Мне было трудно сидеть в углу и смотреть на посетителей, и я начал рассказывать им про мебель, всё, что знаю, когда другие продавцы были заняты. Хотя меня никто никогда об этом не просил, но чем-то мне нужно было занять себя, чтобы скучно не было, да?

Михаил Николаевич как-то зашёл в магазин после шести вечера, когда был наплыв покупателей и увидел, как я с умным видом зачёсываю молоденькой девушке про диваны, показываю, как они легко разбираются, и пригласил меня в свой кабинет. Я думал, что он меня уволит, но он предложил мне работать продавцом, а Надьку – подружку моей Машки – он уволил. Кстати, это она мне посоветовала устроиться на работу в магазин. Сам бы не допёр, да и знакомых, кроме Надьки, у меня в магазинах не было.

Понятное дело, я согласился работать продавцом. К тому же, общаться с людьми мне всегда нравилось. А если уж за это деньги платят…

А Михаил Николаевич был настоящим мужиком и директором он был отличным. Хотя, с его внешностью нужно было в боевиках сниматься, а не заниматься бизнесом. Он был двухметровым широкоплечим амбалом с волевым лицом. Очень любил женщин и выпивку. Я даже не знаю, что он любил больше, но вот выпивка его сгубила. В прошлом год, перед первомайскими праздниками, он как следует накатил со своим замом Васей, и они поехали на природу. Конечно, до природы они так и не доехали. Я, конечно, не знаю, как там всё было, но в газетах читал, что джип Николаевича где-то на загородном шоссе вылетел на встречную полосу и протаранил фуру.
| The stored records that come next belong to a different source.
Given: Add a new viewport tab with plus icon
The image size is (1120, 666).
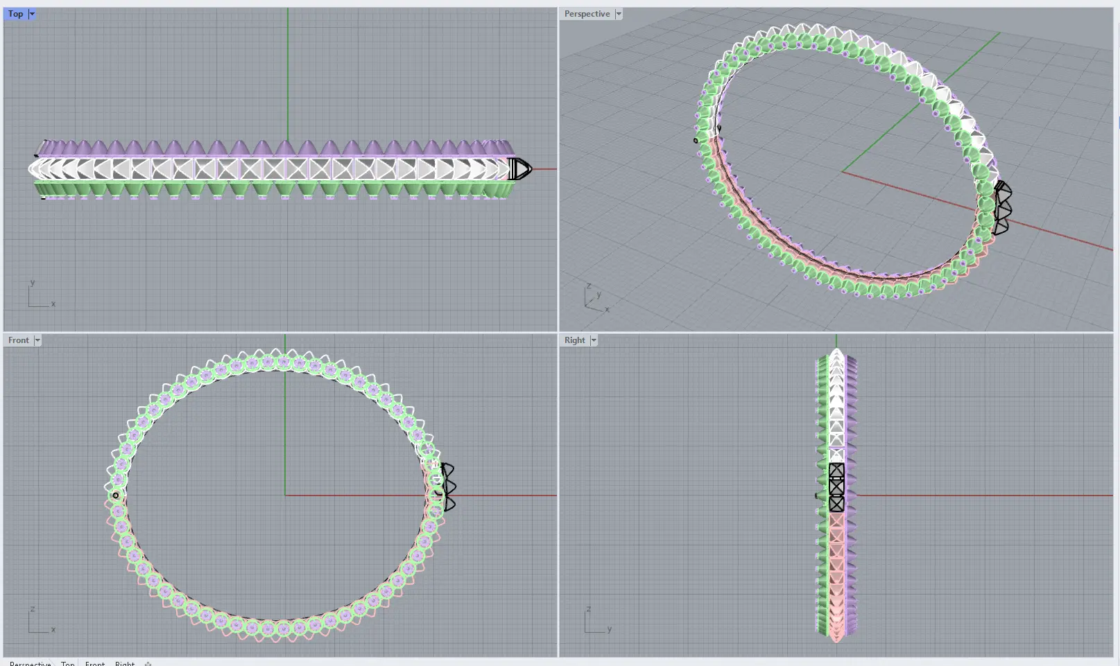Looking at the screenshot, I should coord(148,663).
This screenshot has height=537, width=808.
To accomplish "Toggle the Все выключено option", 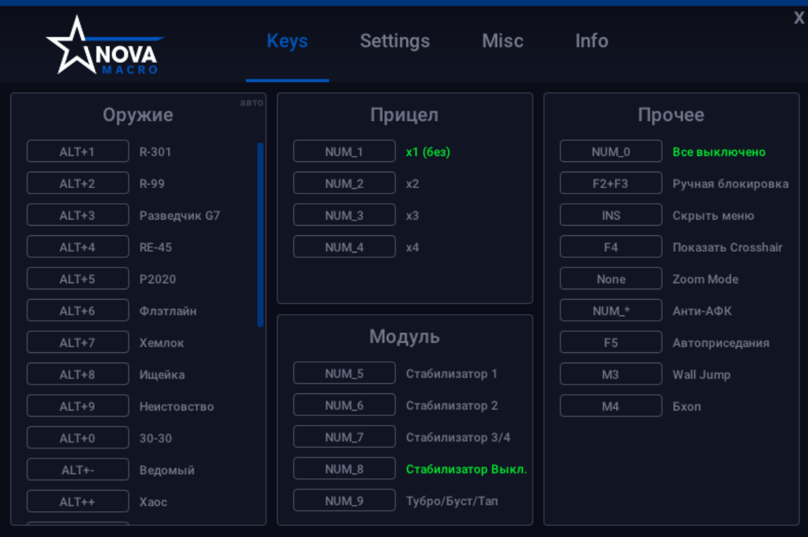I will (718, 152).
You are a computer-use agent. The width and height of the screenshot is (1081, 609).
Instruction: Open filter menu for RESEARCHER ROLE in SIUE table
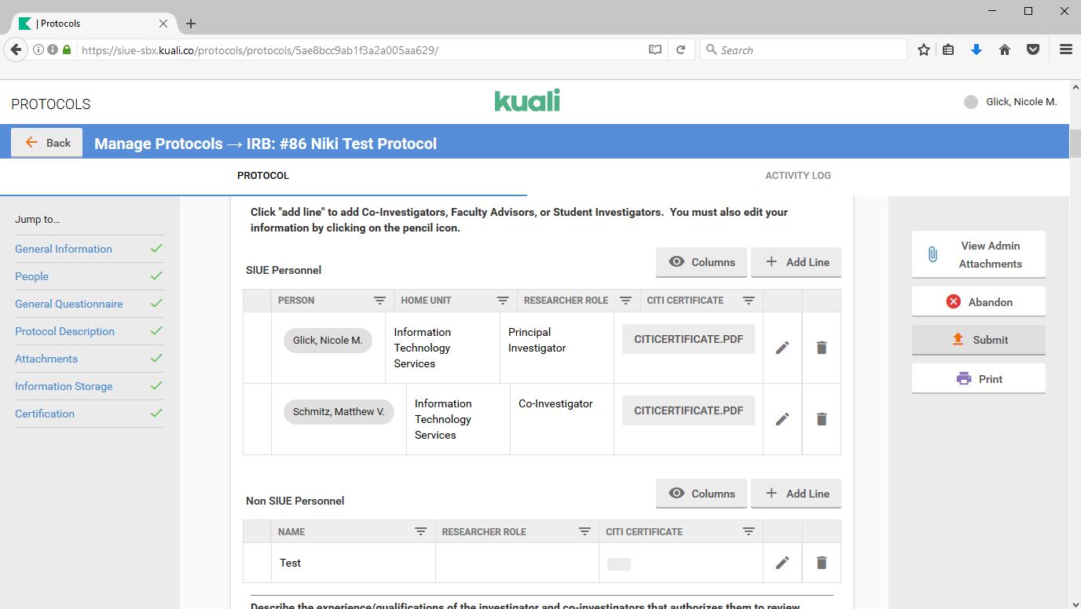click(x=625, y=301)
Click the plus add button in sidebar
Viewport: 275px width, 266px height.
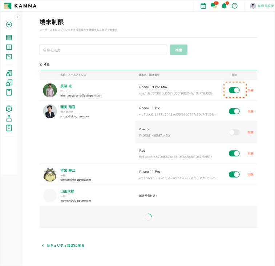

Разумеется, Михаил Николаевич и Вася погибли на месте. В новостях потом дня два показывали искореженную машину Пикалова и спасателей, извлекающих из груды обломков куски мяса. Страшное зрелище!

После смерти супруга и его компаньона весь бизнес подгребла под себя его жена, стареющая еврейка Регина Абрамовна. Глядя на неё, я понимаю, почему Николаевич ей изменял с молоденькими продавщицами и с проститутками. Я бы и сам такой изменял: полная, рыхлая, с вечно недовольным лицом, в очках, похожих на бинокль. Она мне всегда напоминала Нину Васильевну, которая учила меня математике с шестого по девятый классы. Это из-за неё я так математику ненавижу. И одевается Регина также безвкусно: как та математичка, всегда ходит в каких-то парашютообразных юбках, деревенских кофточках, может и цветастый платок на плечи накинуть… Тьфу!

Переименование магазина в «Диваны от Регины» – полбеды, с этим можно смириться. Но Регина уволила всех симпатичных продавщиц, заменив их прыщавыми толстухами. Она уволила даже тех, с кем её муж не спал. Но меня она почему-то оставила, хотя оклад понизила на тысячу рублей. Но я не унывал. Когда я ещё найду работу в пяти минутах ходьбы от дома? Да никогда!

Списав всё происходящее на стервозность Регины, я продолжал работать. Тогда мне было безразлично, как называется магазин, страшные в нём продавчихи или красавицы… А от тысячи рублей мне не тепло и не холодно.

Всё шло хорошо, может даже лучше, чем при Михаиле Николаевиче, но я стал замечать на себе пристальное внимание Регины. Когда я общался с клиентами, она всегда стояла где-то в сторонке и с улыбкой смотрела на меня. Глаза её, увеличенные толстыми линзами очков до невероятных размеров, как-то нездорово блестели. Иногда она проходила мимо меня и я чувствовал, как её руки «случайно» касаются моих ягодиц. Мне было от этого как-то не по себе. Да, я понял бы, если бы это делали страшилки-продавчихи. Они-то хоть молодые, но эта старая фурия…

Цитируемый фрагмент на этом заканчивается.